[Exercise instructions] Could you filter the material and copy every line where the word "computer" occurs?

*** Opening Records for this exercise ***

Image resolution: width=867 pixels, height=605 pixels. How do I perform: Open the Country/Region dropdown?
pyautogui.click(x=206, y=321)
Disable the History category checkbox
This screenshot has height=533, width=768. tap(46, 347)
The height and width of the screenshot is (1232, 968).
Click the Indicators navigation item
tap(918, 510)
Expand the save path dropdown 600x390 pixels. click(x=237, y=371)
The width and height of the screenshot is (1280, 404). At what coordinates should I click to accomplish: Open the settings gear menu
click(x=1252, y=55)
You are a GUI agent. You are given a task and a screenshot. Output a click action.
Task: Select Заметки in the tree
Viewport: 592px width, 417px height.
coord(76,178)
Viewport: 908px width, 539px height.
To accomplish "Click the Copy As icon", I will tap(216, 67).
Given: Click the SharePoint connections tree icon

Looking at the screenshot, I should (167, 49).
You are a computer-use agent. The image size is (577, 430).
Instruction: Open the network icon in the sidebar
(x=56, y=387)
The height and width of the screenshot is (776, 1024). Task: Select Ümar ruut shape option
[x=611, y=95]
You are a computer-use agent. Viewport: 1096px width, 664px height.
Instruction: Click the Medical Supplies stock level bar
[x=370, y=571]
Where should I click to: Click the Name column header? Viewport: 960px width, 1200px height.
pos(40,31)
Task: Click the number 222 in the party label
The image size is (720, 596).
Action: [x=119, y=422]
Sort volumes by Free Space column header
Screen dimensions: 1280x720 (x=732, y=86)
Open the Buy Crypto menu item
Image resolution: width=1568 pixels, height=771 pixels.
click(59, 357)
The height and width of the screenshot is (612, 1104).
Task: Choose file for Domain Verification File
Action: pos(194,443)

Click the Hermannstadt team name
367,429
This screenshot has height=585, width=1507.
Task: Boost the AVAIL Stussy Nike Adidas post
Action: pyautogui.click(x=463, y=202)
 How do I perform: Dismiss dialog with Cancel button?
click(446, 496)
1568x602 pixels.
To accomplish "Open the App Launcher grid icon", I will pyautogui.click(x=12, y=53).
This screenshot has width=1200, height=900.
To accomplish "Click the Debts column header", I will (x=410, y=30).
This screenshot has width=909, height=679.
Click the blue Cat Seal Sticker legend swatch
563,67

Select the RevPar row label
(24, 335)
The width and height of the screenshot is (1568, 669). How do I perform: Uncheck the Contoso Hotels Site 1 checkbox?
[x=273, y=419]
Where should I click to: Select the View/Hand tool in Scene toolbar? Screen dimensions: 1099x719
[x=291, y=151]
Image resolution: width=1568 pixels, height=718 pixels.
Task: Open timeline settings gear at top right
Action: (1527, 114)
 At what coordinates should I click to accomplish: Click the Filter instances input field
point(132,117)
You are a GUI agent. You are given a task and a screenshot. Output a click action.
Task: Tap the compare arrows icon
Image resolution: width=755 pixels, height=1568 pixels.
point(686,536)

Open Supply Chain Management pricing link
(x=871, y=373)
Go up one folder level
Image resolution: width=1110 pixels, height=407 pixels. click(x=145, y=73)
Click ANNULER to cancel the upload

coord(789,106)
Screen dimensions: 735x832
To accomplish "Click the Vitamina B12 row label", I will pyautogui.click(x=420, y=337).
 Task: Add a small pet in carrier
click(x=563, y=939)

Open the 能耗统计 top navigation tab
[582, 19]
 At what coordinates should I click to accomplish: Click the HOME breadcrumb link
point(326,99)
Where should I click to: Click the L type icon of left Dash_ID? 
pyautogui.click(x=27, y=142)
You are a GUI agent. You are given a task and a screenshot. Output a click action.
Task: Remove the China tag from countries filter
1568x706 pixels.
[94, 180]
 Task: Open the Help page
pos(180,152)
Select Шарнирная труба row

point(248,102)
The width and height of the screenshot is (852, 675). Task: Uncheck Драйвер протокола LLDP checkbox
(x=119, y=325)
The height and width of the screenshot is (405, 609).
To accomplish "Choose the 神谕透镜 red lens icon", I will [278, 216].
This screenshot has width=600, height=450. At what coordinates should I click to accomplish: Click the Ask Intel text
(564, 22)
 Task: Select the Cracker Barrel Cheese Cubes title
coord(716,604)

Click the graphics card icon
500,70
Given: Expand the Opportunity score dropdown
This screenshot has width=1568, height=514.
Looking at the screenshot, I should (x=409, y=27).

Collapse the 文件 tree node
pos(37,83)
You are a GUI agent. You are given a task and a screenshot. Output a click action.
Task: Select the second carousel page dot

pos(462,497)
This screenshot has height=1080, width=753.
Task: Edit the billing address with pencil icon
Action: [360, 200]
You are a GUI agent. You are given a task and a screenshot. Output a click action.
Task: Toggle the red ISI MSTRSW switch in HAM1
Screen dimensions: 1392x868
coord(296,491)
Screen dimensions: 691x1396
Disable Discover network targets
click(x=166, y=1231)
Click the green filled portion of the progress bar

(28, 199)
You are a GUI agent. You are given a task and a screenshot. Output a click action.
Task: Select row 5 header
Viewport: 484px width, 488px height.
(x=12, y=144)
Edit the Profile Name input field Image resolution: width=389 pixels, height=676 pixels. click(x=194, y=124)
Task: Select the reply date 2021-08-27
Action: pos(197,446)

*** Closing Records for this exercise ***

[Answer to this problem]
You are a computer-use agent. The image size is (577, 430).
You are a computer-use agent. Viewport: 1096px width, 664px height.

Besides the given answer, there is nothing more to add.